Reverend Douglas Watt was made minister on 30 April 1953. In 1956 it was decided—due to growth—that the church be extended, a new pipe organ be installed, a new manse on the corner of St Leonards and Cedar Roads be built, and a new Sunday school would open in the parish. In 1963 all of these goals had been met. The church's plot was extended so a car park could be installed, a cloister was added that ran between the tower and the sacristy, the building was expanded to allow more seating, and a spire was erected on the top of the tower. The spire was 35 ft high and increased the total height to 63 ft. In 1959 the congregation presented a petition requesting the church be given a formal name. A referendum was later held, the options were between St. Mark's and Greyfriars. Greyfriars won the vote and the church was formally named Greyfriars Presbyterian Church, Mount Eden.

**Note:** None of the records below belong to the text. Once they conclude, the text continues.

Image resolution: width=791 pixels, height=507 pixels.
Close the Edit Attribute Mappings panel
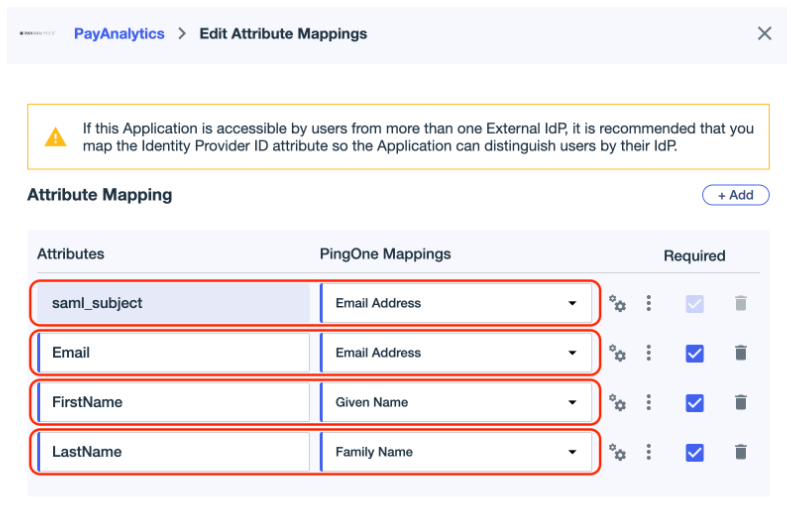[764, 34]
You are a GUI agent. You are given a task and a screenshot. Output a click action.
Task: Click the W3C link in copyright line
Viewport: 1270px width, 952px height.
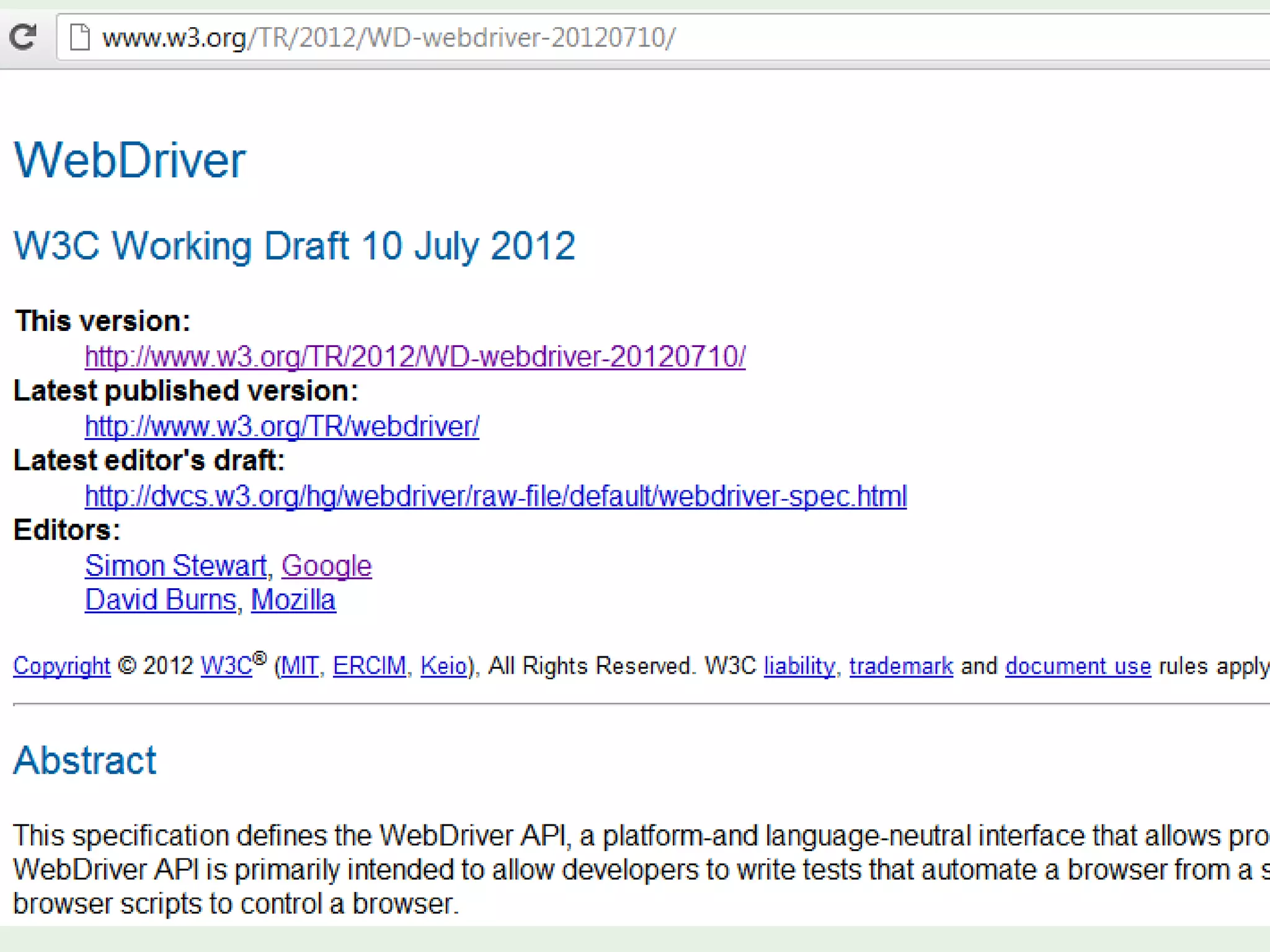[226, 666]
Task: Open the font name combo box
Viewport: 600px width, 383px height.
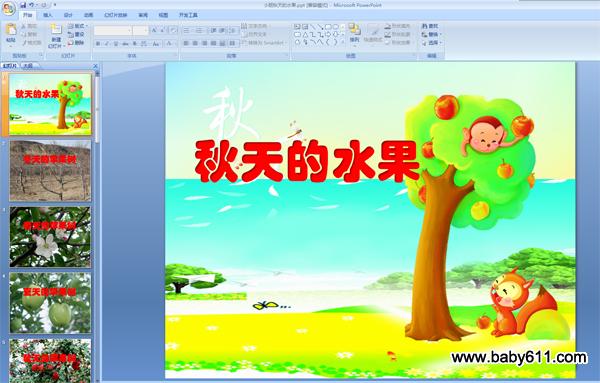Action: [x=113, y=31]
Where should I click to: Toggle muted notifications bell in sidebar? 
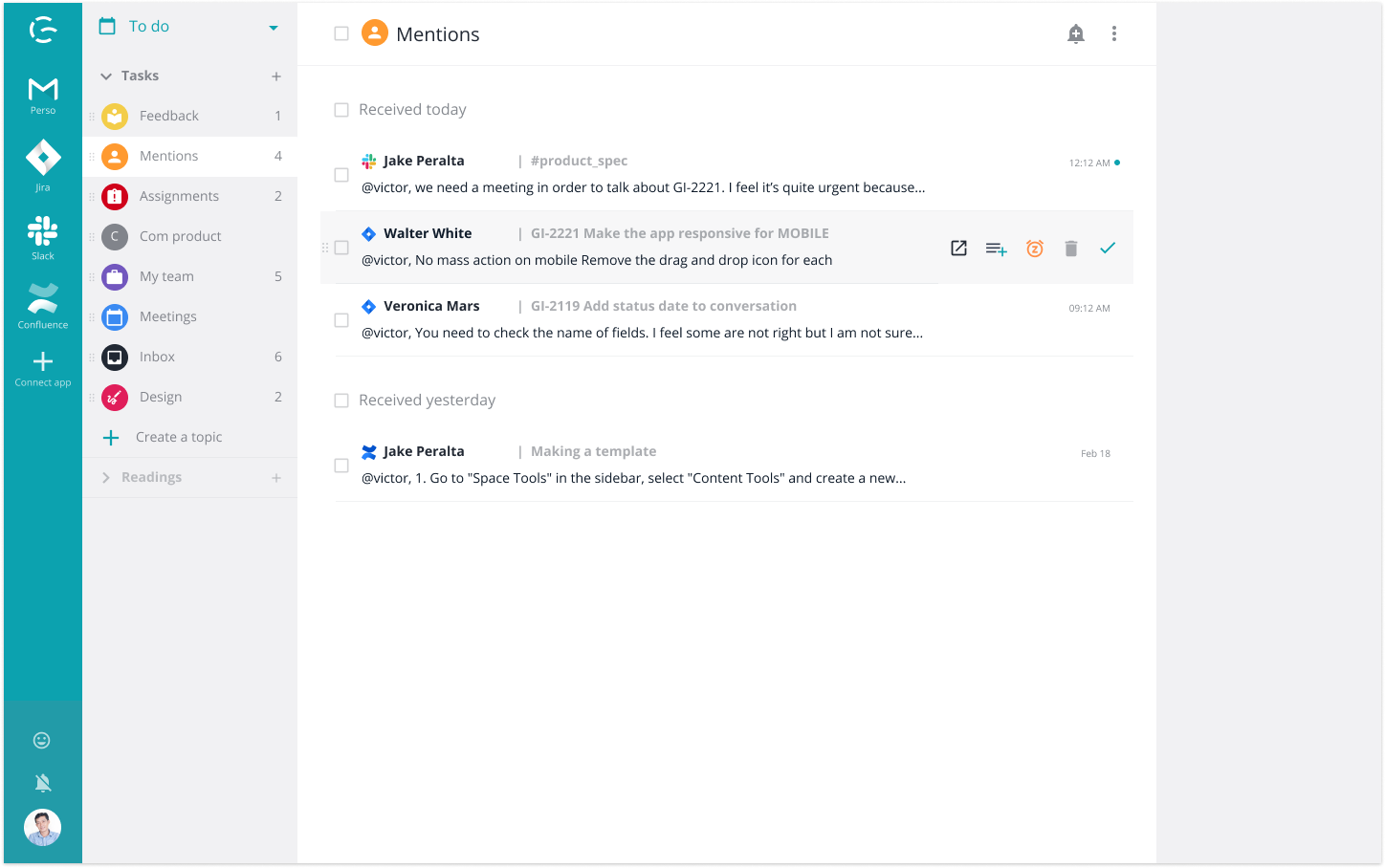click(42, 784)
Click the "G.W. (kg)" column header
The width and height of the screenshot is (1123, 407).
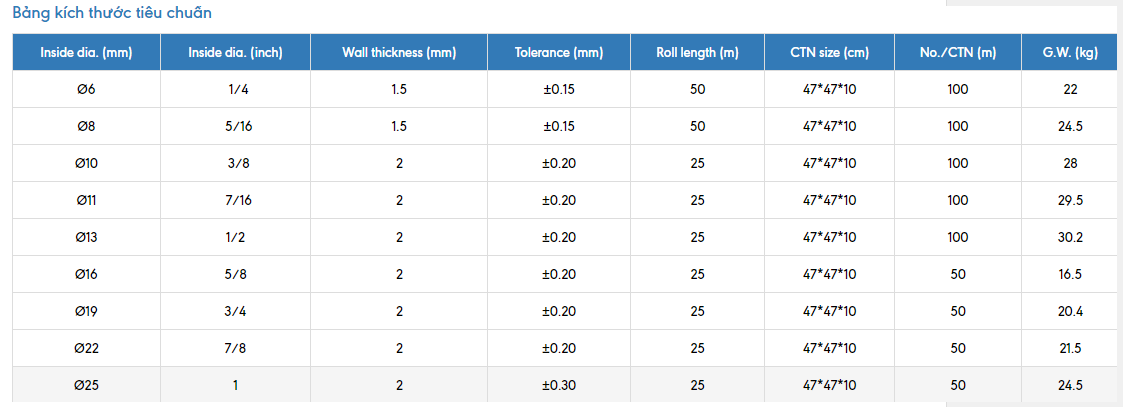pyautogui.click(x=1070, y=52)
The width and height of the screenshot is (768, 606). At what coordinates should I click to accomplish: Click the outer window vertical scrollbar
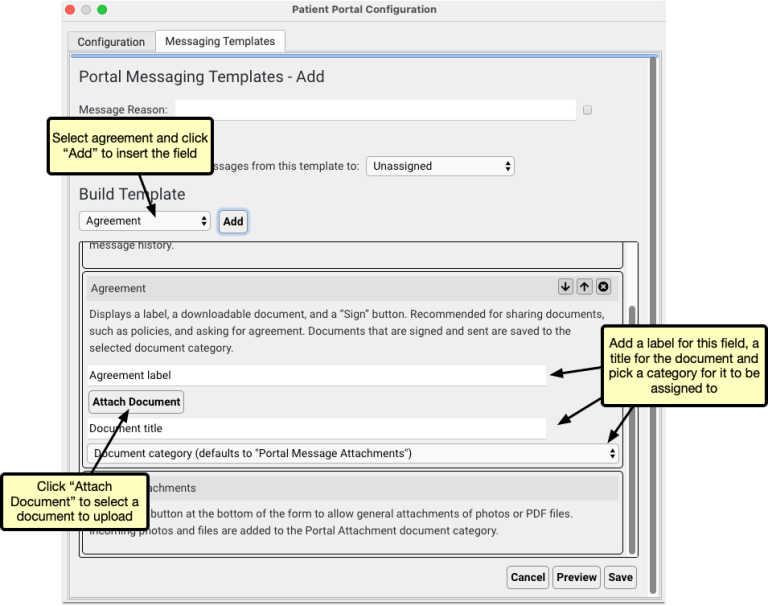(x=653, y=300)
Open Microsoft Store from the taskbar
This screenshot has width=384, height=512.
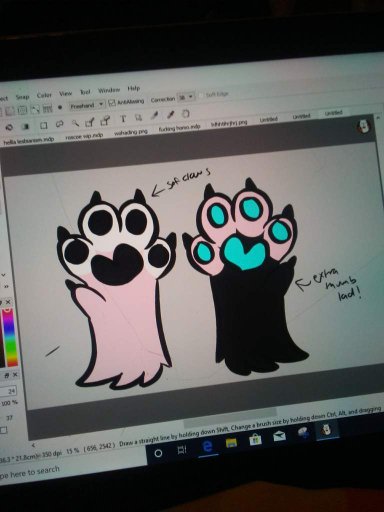[x=255, y=440]
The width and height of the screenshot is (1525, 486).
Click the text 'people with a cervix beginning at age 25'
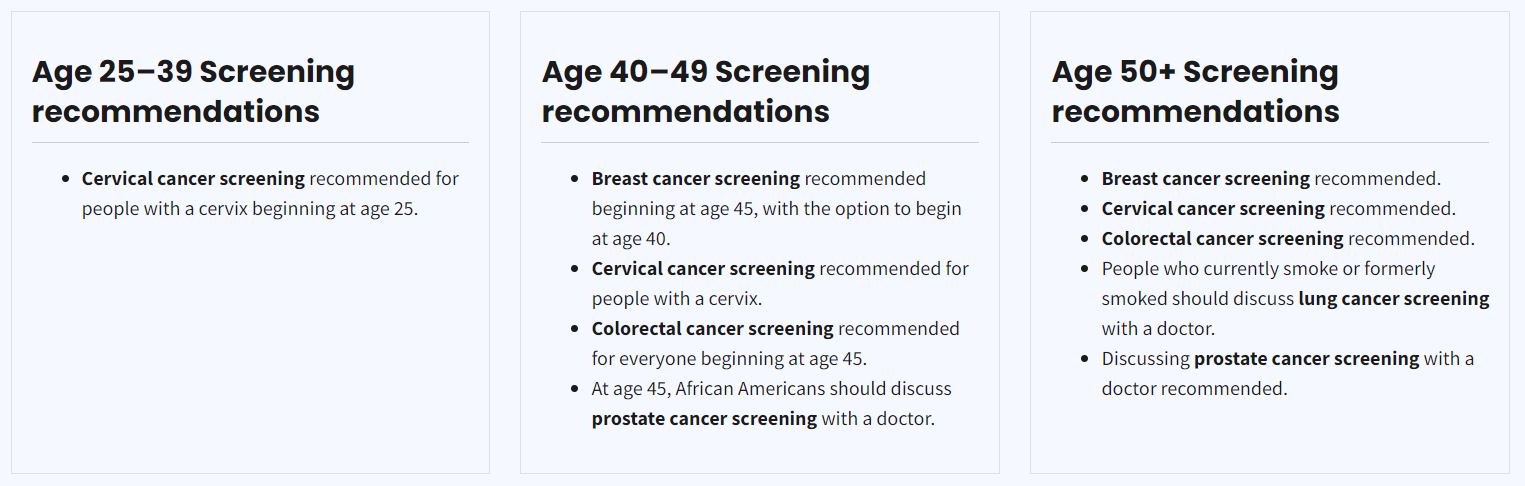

In December, 2012 the church relocated services to the memorial hall after being identified as being at risk of collapse in event of a serious earthquake by Auckland Council. Seismic strengthening options have been too expensive for the congregation and as of 2024 the church building has remained unused.

In 2014 the congregation merged with the Epsom Presbyterian Church to become the Greyfriars Eden Epsom Presbyterian Church.